Gastric carcinoma is a very diverse disease. The progression of gastric carcinoma is influenced by complicated gene networks. This study aims to investigate the actual and potential prognostic biomarkers related to survival in gastric carcinoma patients to further our understanding of tumor biology.

Methods

A weighted gene co-expression network analysis was performed with a transcriptome dataset to identify networks and hub genes relevant to gastric carcinoma prognosis. Data was obtained from 300 primary gastric carcinomas (GSE62254). A validation dataset (GSE34942 and GSE15459) and TCGA dataset confirmed the results. Gene ontology, the Kyoto Encyclopedia of Genes and Genomes (KEGG) pathway enrichment analysis, and gene set enrichment analysis (GSEA) were performed to identify the clusters responsible for the biological processes and pathways of this disease.

Results

A brown transcriptional module enriched in the organizational process of the extracellular matrix was significantly correlated with overall survival (HR = 1.586, p = 0.005, 95% CI [1.149–2.189]) and disease-free survival (HR = 1.544, p = 0.008, 95% CI [1.119–2.131]). These observations were confirmed in the validation dataset (HR = 1.664, p = 0.006, 95% CI [1.155–2.398] in overall survival). Ten hub genes were identified and confirmed in the validation dataset from this brown module; five key biomarkers (COL8A1, FRMD6, TIMP2, CNRIP1 and GPR124 (ADGRA2)) were identified for further research in microsatellite instability (MSI) and epithelial-tomesenchymal transition (MSS/EMT) gastric carcinoma molecular subtypes. A high expression of these genes indicated a poor prognosis.

Conclusion

A transcriptional co-expression network-based approach was used to identify prognostic biomarkers in gastric carcinoma. This method may have potential for use in personalized therapies, however, large-scale randomized controlled clinical trials and replication experiments are needed before these key biomarkers can be applied clinically.

Introduction

Gastric carcinoma (GC) is one of the most aggressive and life-threatening malignancies. It ranks as the second-most common cause of tumor-related deaths worldwide, accounting for approximately 10% of all tumor deaths (Song et al., 2014). More than 50% of GC-related deaths occurred in East Asia, specifically in China (Ferlay et al., 2010; Kang et al., 2015). The development of malignant GC is a multi-step process. Patients diagnosed with advanced GC generally have a poor prognosis and the 5-year overall survival (OS) rate is approximately 20% (Catalano et al., 2009). Medical evaluation after gastrectomy and chemotherapy (CT) or chemo-radiotherapy (CRT) in a neo-adjuvant or adjuvant setting for GC is limited and the results of these treatments are disappointing. The lack of precision treatments and assessment strategies has prompted researchers to investigate the oncogenic abnormalities of GC to appraise survival rates and guide medical decisions.
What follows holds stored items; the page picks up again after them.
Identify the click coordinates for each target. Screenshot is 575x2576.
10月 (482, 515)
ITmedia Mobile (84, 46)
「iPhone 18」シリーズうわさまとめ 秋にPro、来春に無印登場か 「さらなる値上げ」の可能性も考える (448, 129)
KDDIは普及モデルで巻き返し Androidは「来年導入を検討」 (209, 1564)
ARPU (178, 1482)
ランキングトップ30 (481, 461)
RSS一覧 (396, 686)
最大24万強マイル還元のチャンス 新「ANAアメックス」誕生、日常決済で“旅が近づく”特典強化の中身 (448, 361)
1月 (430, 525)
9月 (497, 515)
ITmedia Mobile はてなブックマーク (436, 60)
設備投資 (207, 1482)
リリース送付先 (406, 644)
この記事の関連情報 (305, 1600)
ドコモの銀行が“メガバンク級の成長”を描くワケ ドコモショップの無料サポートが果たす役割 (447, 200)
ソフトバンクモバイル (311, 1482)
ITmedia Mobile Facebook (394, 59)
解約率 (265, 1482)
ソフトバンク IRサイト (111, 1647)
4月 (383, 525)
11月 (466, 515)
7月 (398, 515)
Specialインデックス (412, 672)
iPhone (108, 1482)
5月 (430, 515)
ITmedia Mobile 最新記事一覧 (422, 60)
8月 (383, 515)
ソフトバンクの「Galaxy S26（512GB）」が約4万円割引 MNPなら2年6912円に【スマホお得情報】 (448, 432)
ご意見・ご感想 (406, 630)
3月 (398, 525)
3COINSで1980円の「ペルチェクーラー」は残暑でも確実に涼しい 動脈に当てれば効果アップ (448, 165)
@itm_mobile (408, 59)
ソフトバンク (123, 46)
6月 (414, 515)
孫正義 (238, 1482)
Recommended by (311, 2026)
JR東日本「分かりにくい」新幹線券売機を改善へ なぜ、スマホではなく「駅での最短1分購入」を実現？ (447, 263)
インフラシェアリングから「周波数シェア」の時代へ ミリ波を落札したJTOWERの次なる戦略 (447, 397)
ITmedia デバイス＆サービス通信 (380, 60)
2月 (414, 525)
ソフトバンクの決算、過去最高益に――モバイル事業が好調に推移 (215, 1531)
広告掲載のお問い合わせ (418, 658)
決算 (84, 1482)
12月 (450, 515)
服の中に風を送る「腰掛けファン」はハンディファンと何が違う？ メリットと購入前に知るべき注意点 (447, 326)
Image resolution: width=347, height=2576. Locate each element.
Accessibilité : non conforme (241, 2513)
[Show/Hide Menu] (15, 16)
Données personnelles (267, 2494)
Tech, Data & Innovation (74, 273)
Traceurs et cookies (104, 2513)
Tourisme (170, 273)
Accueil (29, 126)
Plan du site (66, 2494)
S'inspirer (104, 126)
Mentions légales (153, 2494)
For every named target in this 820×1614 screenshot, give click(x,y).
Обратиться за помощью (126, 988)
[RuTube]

Identifying therapeutic targets and prognostic biomarkers for early detection of GC and developing appropriate therapies is a prospective approach for defining the subtypes of GC and improving the prognosis of patients with advanced GC. However, the potential heterogeneities and complexities of GC make it difficult to identify reliable factors for determining effective clinical treatments (Liu et al., 2017).

The complexity of GC is highlighted by its molecular biomarkers. However, the molecular subtyping of GC is based on several commonly used biomarkers (Liu et al., 2017), such as microsatellite instability (MSI) (Cancer Genome Atlas Research Network, 2012) and epithelial-to-mesenchymal transition (EMT) (Loboda et al., 2011). Four new and distinct GC subtypes associated with survival were proposed in a large population-based study (Cristescu et al., 2015).

Microarray technology is the preferred method to investigate the gene expression profiles of GC; enormous amounts of data have been produced to measure the factors that drive GC diagnosis and prognosis. The extraction of transcriptional-based prognostic signatures and clinical outcomes has been studied extensively in a limited number of subtype-related cases (Cho et al., 2011; Deng et al., 2012; Wu et al., 2013; Zouridis et al., 2012). However, there have been no high-grade repeatability of GC-related studies to verify the results. GC is comprised of various molecular entities with different biological processes; thus, the prognostic signatures may be included in disparate GC subtypes making it necessary to study tumorigenesis in different GC entities.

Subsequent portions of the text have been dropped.